Habeck (Minister for Economic Affairs and Climate Action) went on live TV a week or two ago and called German nuclear power plants a "high risk technology" that "needs to be shut down as planned". There has never been a nuclear accident in a German NPP and they've consistently achieved a 90 % capacity factor.
Now, NPPs are of course pretty expensive, and purely from a $/kWh perspective it's pretty difficult for the large-scale-engineering kind of power plant (this extends to any kind of thermal plant) to compete with the cheaper renewables. But $/kWh is not everything - NPPs are plannable and commandable capacity (unless you're the French), renewables aren't, so their kilowatt-hours are not actually directly comparable.
Naturally natural gas especially in Germany is not primarily used for electricity generation, but largely for process heat, residential heating and as a chemical. A lot of that could be replaced by using electricity, but that'd be quite expensive, too. However, even though natgas isn't used primarily for electricity, due to merit order / economic dispatch the gas price has a hugely outsized impact on electricity prices. This, among with very high taxes and dues on electricity, is what causes world-record prices in Germany.

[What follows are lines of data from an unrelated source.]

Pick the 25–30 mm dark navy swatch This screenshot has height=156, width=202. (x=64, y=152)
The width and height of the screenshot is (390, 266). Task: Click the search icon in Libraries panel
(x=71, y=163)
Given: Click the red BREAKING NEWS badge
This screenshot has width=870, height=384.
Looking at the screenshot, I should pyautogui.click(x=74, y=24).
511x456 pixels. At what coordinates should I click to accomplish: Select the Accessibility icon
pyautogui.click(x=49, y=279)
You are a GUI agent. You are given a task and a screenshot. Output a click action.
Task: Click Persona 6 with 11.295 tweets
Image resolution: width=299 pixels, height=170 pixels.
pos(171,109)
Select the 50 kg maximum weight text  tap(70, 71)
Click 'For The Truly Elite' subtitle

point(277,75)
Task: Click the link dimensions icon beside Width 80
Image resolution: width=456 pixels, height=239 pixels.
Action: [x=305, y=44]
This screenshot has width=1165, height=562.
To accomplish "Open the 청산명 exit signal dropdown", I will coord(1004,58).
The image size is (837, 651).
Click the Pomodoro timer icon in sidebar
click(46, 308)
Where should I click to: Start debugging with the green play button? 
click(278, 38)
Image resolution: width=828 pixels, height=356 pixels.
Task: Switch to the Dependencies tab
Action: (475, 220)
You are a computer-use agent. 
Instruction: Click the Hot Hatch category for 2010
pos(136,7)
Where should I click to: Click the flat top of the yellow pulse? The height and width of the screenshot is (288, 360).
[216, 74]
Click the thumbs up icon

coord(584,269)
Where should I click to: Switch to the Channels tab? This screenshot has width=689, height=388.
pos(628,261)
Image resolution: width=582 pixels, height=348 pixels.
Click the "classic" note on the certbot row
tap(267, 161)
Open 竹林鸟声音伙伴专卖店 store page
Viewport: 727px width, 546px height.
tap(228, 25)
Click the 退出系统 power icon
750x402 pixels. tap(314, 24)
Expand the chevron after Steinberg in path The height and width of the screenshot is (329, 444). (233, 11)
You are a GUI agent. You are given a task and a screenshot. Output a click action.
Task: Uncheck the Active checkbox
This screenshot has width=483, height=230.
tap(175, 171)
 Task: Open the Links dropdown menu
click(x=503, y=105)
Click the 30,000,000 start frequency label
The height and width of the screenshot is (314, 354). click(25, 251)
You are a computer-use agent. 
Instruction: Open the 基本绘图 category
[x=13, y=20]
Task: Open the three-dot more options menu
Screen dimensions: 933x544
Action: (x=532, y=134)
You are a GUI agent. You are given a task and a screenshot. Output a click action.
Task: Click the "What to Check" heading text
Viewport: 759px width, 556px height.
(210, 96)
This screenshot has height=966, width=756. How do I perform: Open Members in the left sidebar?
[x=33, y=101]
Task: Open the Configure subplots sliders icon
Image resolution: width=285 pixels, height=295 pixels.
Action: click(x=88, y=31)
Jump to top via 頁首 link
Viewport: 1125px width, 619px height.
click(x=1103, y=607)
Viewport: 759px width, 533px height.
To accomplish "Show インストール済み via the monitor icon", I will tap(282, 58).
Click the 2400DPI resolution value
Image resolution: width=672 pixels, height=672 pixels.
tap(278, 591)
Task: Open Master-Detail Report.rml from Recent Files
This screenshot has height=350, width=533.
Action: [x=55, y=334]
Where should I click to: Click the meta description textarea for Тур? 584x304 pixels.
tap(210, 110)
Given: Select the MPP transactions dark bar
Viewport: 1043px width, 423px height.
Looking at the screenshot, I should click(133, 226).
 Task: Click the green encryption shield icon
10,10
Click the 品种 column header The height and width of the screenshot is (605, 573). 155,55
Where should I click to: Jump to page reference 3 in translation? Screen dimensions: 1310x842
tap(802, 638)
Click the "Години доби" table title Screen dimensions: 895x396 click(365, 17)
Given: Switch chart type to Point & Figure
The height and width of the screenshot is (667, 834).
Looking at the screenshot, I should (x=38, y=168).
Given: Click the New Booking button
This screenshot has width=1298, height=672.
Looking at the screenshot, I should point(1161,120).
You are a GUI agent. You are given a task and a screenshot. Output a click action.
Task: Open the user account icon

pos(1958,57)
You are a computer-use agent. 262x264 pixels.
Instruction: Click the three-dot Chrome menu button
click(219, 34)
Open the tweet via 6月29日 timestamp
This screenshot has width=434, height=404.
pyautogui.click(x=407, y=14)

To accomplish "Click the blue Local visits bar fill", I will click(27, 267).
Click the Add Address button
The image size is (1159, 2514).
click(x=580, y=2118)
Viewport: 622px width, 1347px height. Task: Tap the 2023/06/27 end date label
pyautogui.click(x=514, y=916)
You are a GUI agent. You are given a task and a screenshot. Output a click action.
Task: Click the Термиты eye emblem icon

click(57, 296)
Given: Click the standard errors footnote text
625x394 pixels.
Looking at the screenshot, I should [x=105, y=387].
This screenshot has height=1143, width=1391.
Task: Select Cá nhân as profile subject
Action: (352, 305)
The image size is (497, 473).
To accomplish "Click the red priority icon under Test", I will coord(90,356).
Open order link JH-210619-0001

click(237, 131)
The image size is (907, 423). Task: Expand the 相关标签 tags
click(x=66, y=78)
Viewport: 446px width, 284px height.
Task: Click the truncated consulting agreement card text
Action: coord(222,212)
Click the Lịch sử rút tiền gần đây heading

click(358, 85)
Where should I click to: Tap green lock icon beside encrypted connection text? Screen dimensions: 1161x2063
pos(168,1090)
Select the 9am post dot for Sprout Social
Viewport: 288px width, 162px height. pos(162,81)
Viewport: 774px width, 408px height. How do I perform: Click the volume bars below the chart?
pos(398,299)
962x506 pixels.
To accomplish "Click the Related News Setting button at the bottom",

With 17 reactors Germany still consumed a lot of gas. Even if electricity were 100% nuclear, Germany would still consume a lot of gas. Only a small percentage of the gas Germany uses is burned for electricity. Most goes towards heating homes and industrial processes.
We're talking about whether keeping the nuclear plants on would have made Germany independent of Russian gas. If we had heat pumps everywhere we might as well use renewable energy, that's cheaper than nuclear.
For power generation, lignite and coal stayed about the same, gas increased from 20 to 30, oil stayed about the same. The only thing that went significantly down was nuclear going from 22.4 to 8.1.
It all depends on where your priorities are, and obviously getting rid of nuclear was more important than burning Russian stuff into the atmosphere.
Your chart shows installed capacity, which is different from total power output. For gas plants in particular, since they are used as peaker plants with low capacity factors. In 2021 only 12% of the natural gas consumed in Germany was turned into electricity. In 2011 it was 14%.